First, Will made it a priority to engage daily in what I call “delighted time-in,” where he left his phone in the other room and entered his son’s world to play with him, while also delighting in what his son was doing.
Second, Will changed the way he made requests of his son. Instead of shouting from the other room, “turn off the TV and come to the table!,” Will started taking just a few extra seconds to walk over to where his son was, sit down with him, and take an interest in whatever his son was doing. He would then offer a playful way for them to get to the dinner table (“shall we do rocket ship or spin while we walk?”). Will realized that while he thought doing this was going to take extra time, it actually SAVED him time because he often only had to ask once. (Importantly, it also preserved the connection between Will and
his son).
Lastly, Will started apologizing to his son when he found himself losing his cool and yelling. Will would circle back with his son to say, “I’m sorry,” and would also invite his son to share how he felt when Will yelled. Through these moments of connection, Will witnessed the frequency, intensity, and duration of his son’s meltdowns drastically reduced, as he blossomed into a compassionate and emotionally intelligent young soul. Their bond became a safe place where emotions were embraced, believed, and even celebrated.

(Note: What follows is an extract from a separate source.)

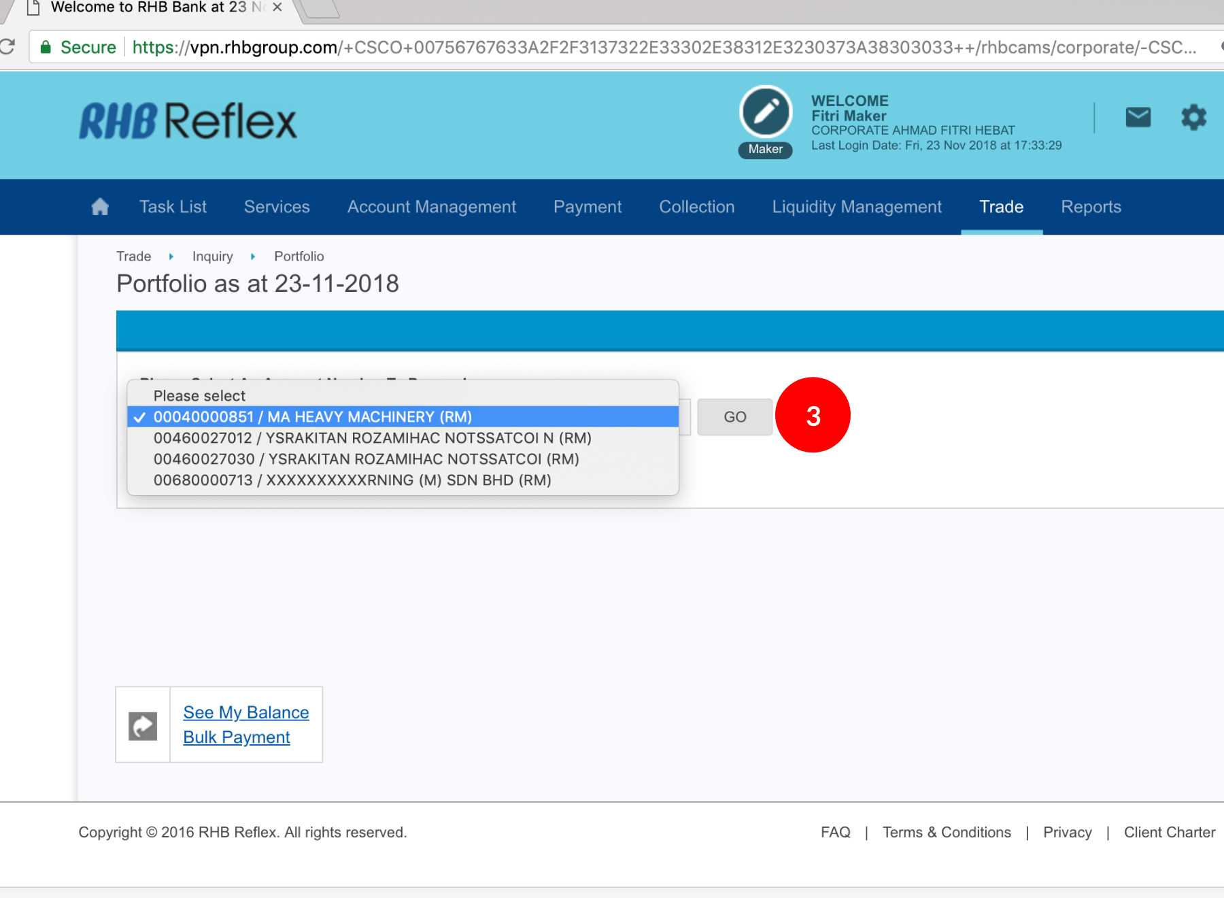This screenshot has width=1224, height=898.
Task: Choose account 00460027012 from the list
Action: pos(372,438)
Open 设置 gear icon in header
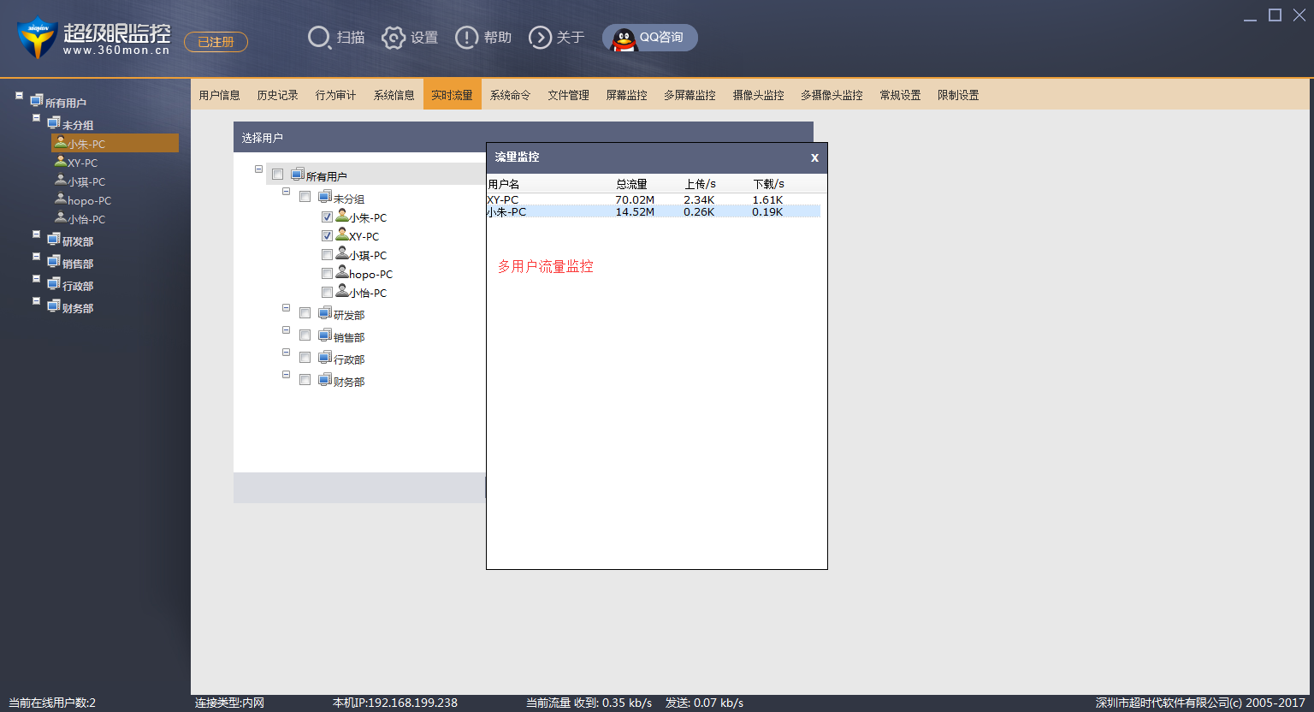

As you move through parenting, remember that emotional intelligence is not about shielding your children from negative emotions, but rather about equipping them with the tools to navigate and understand their emotions. And importantly, remember that this is developed in our children through their caregivers fostering a safe space where vulnerability is embraced, and empathy is modeled.
As we continue to nurture the bond we have with our children, and apologize when there is an inevitable rupture, we uncover a parenting approach filled with confidence, warmth, and connection.
While this may sound simple, it’s certainly not easy! The truth is, we were never taught how to do this. Many of us also never had this modeled to us. It’s important to know that there isn’t anything wrong with reaching out for support.